With encouragement from the Krishi Vigyan Kendra and availability of improved varieties of the species of Kalanamak rice, and the optimal climatic conditions and fertile soil of the region, farmers in Purvanchal [Eastern part of Uttar Pradesh state] are producing the most aromatic and nutritious Kalanamak rice. Basti district is among the 11 districts listed by the Government of India as an original Kalanamak-producing district in the country.

Uttar Pradesh— For the farmers in UP’s Purvanchal region, the kharif paddy crop has particular significance among the three main crops of wheat, paddy and sugarcane that they grow.
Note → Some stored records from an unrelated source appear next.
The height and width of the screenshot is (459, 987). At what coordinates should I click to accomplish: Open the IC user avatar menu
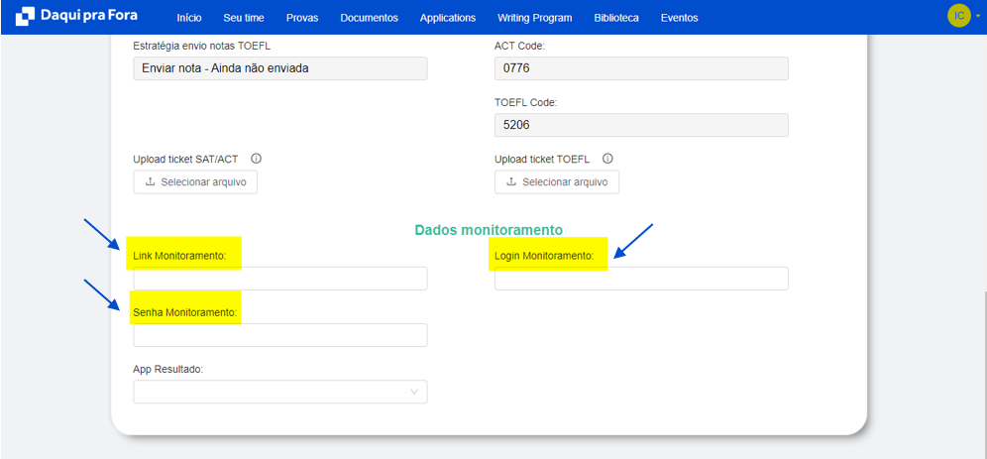tap(958, 16)

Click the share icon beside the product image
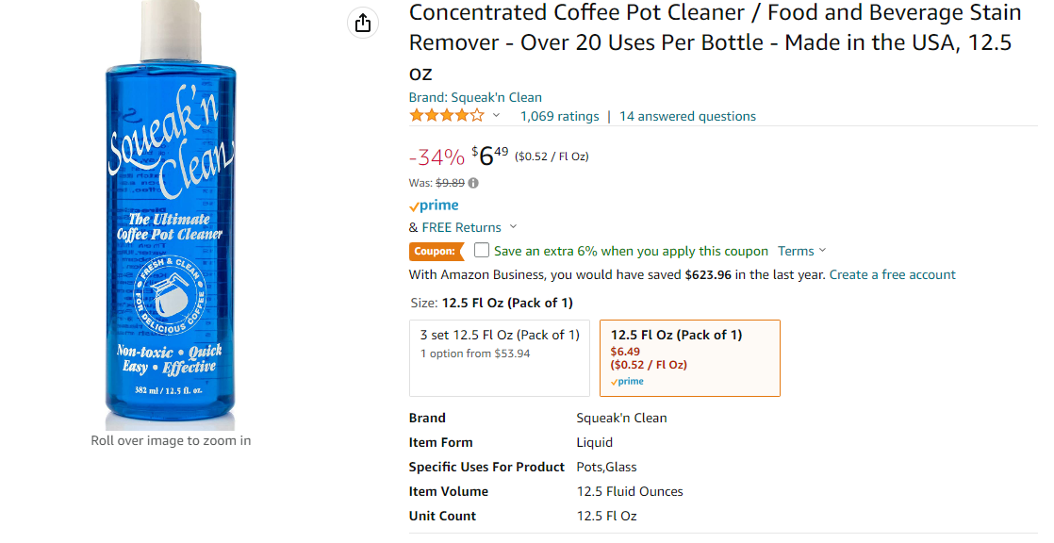(x=363, y=24)
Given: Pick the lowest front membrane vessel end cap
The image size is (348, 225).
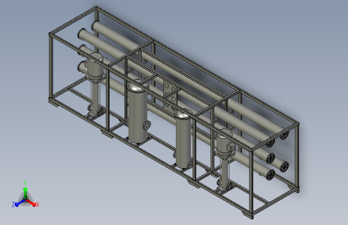Looking at the screenshot, I should pos(271,174).
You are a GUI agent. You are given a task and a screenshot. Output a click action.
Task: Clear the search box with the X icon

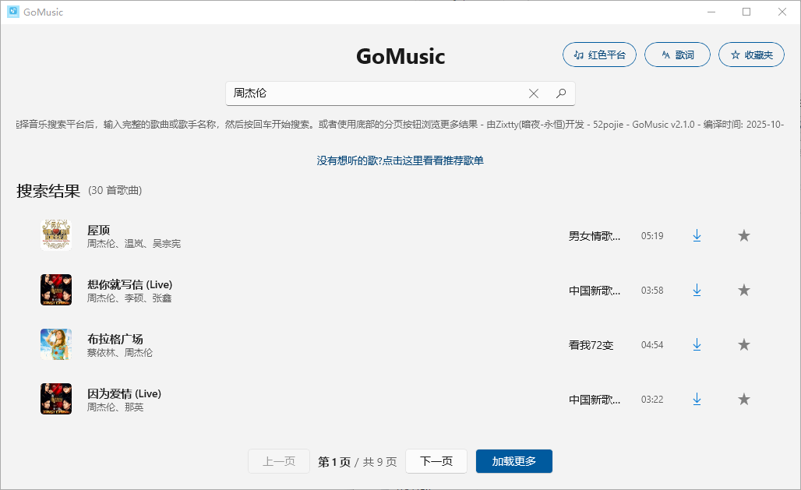pyautogui.click(x=533, y=93)
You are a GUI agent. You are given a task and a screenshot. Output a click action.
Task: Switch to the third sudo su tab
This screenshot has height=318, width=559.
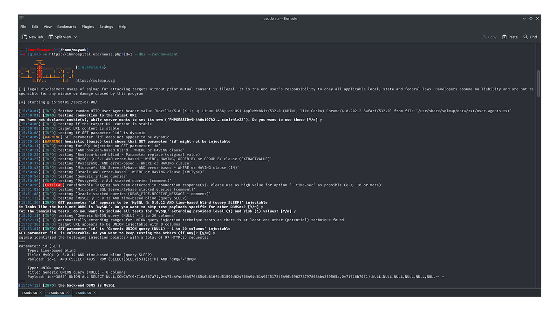point(84,292)
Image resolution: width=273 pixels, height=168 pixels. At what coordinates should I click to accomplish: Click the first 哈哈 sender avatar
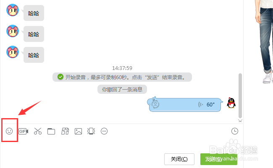point(13,10)
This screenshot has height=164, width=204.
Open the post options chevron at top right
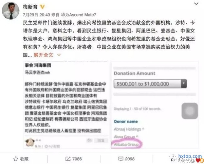click(x=196, y=4)
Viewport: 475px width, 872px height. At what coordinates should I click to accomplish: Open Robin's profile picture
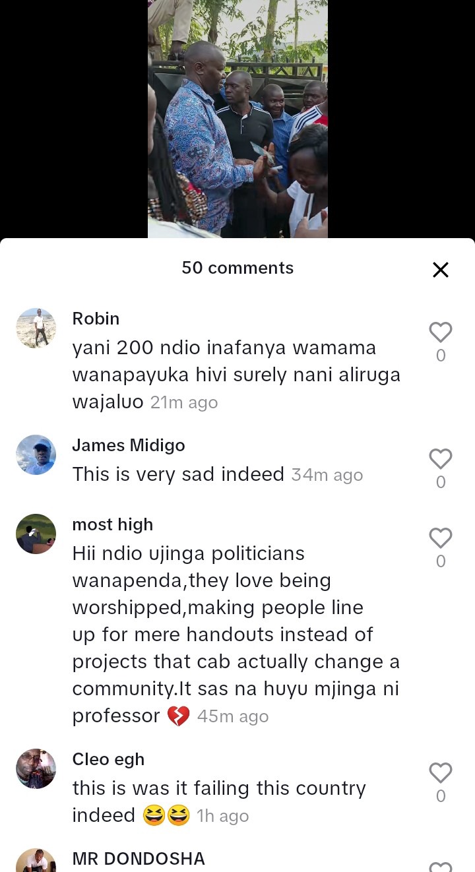(x=36, y=328)
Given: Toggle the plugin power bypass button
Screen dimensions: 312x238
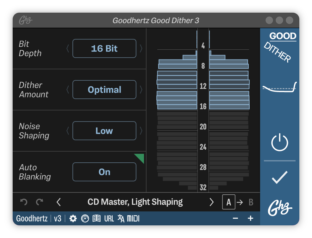Looking at the screenshot, I should [280, 142].
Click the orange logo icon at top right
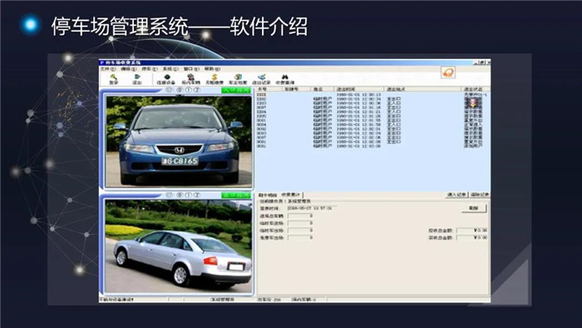This screenshot has height=328, width=582. 448,72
The fertile soil, and the deposition of alluvial soil here by the flowing rivers, the suitably moist climate and the availability of natural water sources in Basti and the other surrounding districts make for bountiful conditions for paddy cultivation in this area. Grown in paddy fields edging the foothills here, the Basti district is setting new records in the production of the aromatic and nutritious kalanamak (black husk/salt) rice here. Among the many tributaries of the rivers that flow through this region are the Rawai, Manwar and Manorama. The river Aami is a major tributary of the Rapti river, flowing in the southeast direction along the southern boundaries of the district. The Ami forms a major part of the drainage system of paddy agricultural land here.

Kalanamak paddy [Photo Credits - Wikipedia Commons]
Kalanamak paddy [Photo Credits – Wikipedia Commons]

The moment the topic of kalanamak rice arises, thoughts of a soft and fragrant rice grain starting wafting in the mind. In most ordinary homes, this rice is served on occasions such as, for example a significant ceremony, marriages and auspicious programmes. In the market, it is not easy to sell kalanamak rice, which is even more expensive than pro-level rice like sambar, basmati, etc., as part of one’s everyday foods.

Vijendra Bahadur Pal (64), a progressive farmer from Basti district, and winner of the national Innovative Farmer Award for his distinctive contribution to the agriculture sector, said that the paddy crop grows rapidly in cold weather, but when it is hot, the paddy crop becomes limp. Farmer Vijendra Bahadur Pal, like last year, also planted 6 bighas (2 acres) of kalanamak paddy this year. He told The Mooknayak, “I obtained 18kg of SL3 kalanamak paddy seed from Krishi Vigyan Kendra–Basti for 6 bighas. It was sown in the nursery on June 6, 2022, and transplanted on July 31, 2022.”

Kalanamak rice plants [Photo: Rajan Choudhary, The Mooknayak]
Kalanamak rice plants [Photo: Rajan Chaudhary, The Mooknayak]

Pal explains, “I never use manure as fertilizer in my fields. I only use chemical fertilizers. This time the rains have been irregular, still I am expecting a yield of about 4 quintals of kalanamak in one bigha. Last time too I grew 24 quintals of kalanamak paddy in 6 bighas.”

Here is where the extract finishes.